What’s that? you say. Record a bunch of iconic, mostly Sydney, underground songs in a way that honours the originals but makes them their own – at least for a few minutes.
UK-born, Brisbane-bred John Kennedy became a fixture on Sydney inner-city scene in the 1980s after cutting his musical teeth in his hometown. His distinctive “urban western” songs, and his bands JFK and The Cuban Crisis and John Kennedy’s Love Gone Wrong, earned him a healthy niche in a city that back then was groaning with musical talent.
John Kennedy was always backed by excellent bands and inevitably joined his peers in spreading their versions of the word on the national touring circuit, before moving overseas for a time.
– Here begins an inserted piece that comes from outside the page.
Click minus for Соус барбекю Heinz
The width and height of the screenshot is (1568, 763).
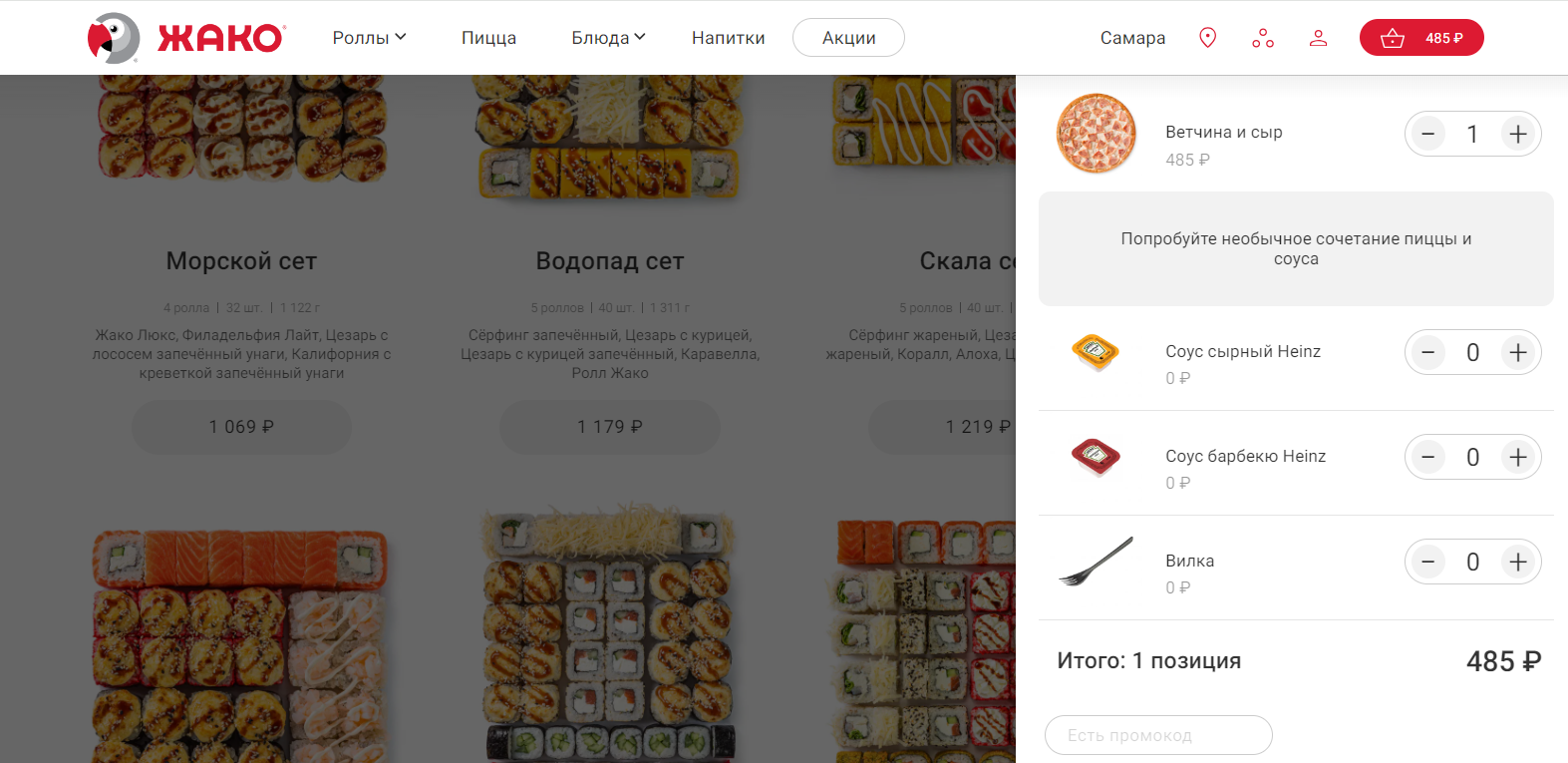point(1428,457)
He and various line-ups of his John Kennedy’s ‘68 Comeback Special have been kicking around the now skeletal Sydney scene (read: Inner-Western Delta) for the last decade or so.
Nostalgia ain’t what it used to be. The Bar gets its share of brickbats for looking back too often. Reality is that most of the stuff we review is brand spankin’ new and you can find plenty of gems if you’re willing to take a chance and dig. The decline of the Sydney live circuit, though, is a sticking point, and a reason to be jealous of Melbourne.
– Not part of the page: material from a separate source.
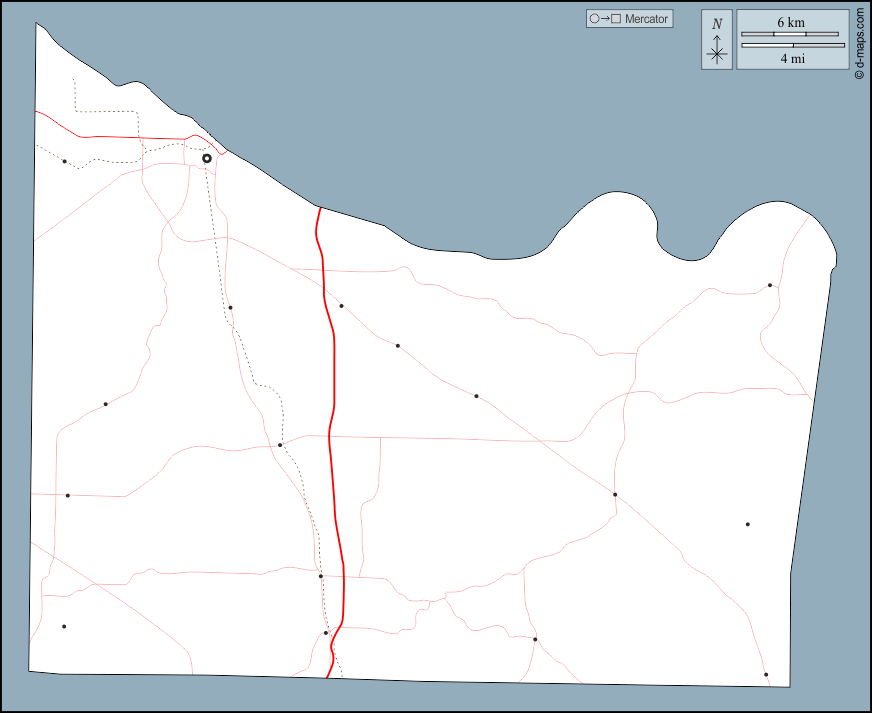Image resolution: width=872 pixels, height=713 pixels.
Task: Click the 4 mi scale bar
Action: point(793,45)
It would be a pity if the audience for “Raining Treasure” was confined to old farts reminiscing about their salad days –that time before they had a credit history and their biggest ambition was to be swept out of the Sydney Trade Union Club, along with all the cigarette butts, at 5am.
“Raining Treasure” is a minor masterpiece that deserves to be heard. Kennedy and band “own” these songs and, in most cases, give them fresh life with a change of direction.
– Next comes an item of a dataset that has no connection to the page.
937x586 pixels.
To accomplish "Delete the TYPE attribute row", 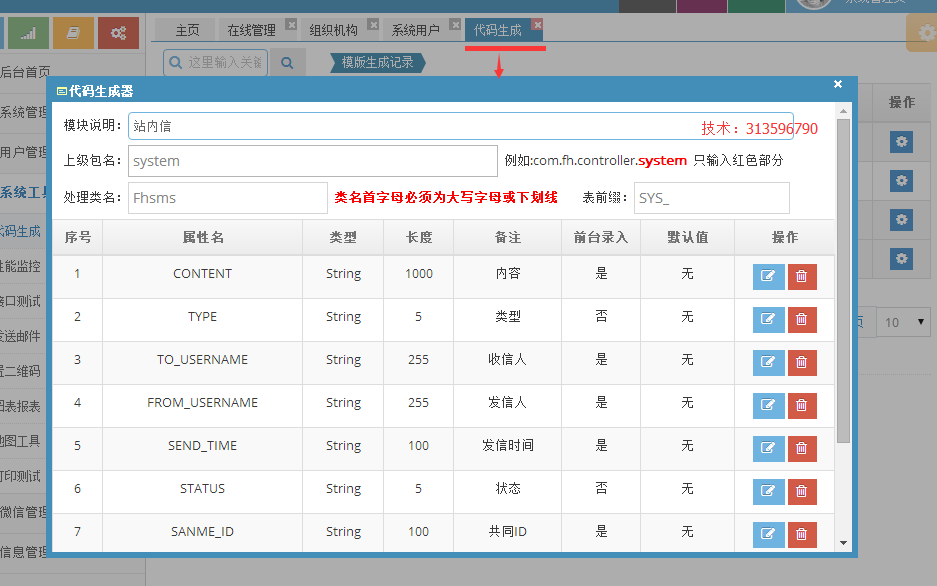I will coord(802,319).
Classics from Le Hoodoo Gurus, Hard-Ons, Sardine v and the Scientists are among those given the ’68 Comeback Special treatment. Kennedy has a top-flight band – bassist Phil Hall (Dropbears, Sardine v, Lime Spiders), founding Love Gone Wrong drummer Peter Timmerman and guitarist Murray Cook (The Transistors, Finger Guns, The Soul Movers and The Wiggles) - and they get right inside the tunes.
“Leilani” leaves the jungle behind and puts on some country and western style, with more swing than the door of an outback pub's outside dunny. “Swampland” is suitably put through a fuzz wringer although Kennedy’s trademark sonorous voice puts it on wholly different ground. “Girl in a Sweater” goes even more pop and doesn’t lose anything, except its buzzsaw sound, and with Sardine v bass player Phil Hall aboard, “Stuck On You” gets fresh musical legs and a second verse that different from the first. At a guess (and of course, if he was around) Ian Rilen would approve.
Kennedy is no Radio Birdman fan and had his work cut out finding a song that he liked enough to cover (yes, I know, it’s hard to believe), but made amends with a version of the Fun Things’ homage to the Radios, “When the Birdmen Fly”. More Strum and Twang than Sturm und Drang, it takes on a charm that’s hard to resist.
If there’s a risk to being self-referential, Kennedy shrugs it off with a re-casting of his own “King Street”. It sounds super-charged with horns underneath it. Welding “Brisbane Security City” to “Electrical Storm” was an inspired idea that no Kuepper/Saints fan could quibble with and the ’68 Comeback Special’s spin on the Sacred Cowboys’ mighty “Nothing Grows In Texas” prickles with fresh guitar licks and a spooky air.
The Zimmermen’s “Don’t Go to Sydney” might have been a cautionary tale about trying to make it somewhere else but sounds sunny in these hands. “Lee Remick” (Go Betweens), a storming version of the Atlantics’ “Cmon” (covered by Wet Taxis), The Triffids’ “Raining Pleasure” and Paul Kelly’s “St Kilda to Kings Cross” (re-arranged with horns) should keep you busy, not only drawing comparisons to the originals but realising what great songs they still are.
There’s no Screaming Tribesmen, Died Pretty or New Christs songs but there’s always Volume 2.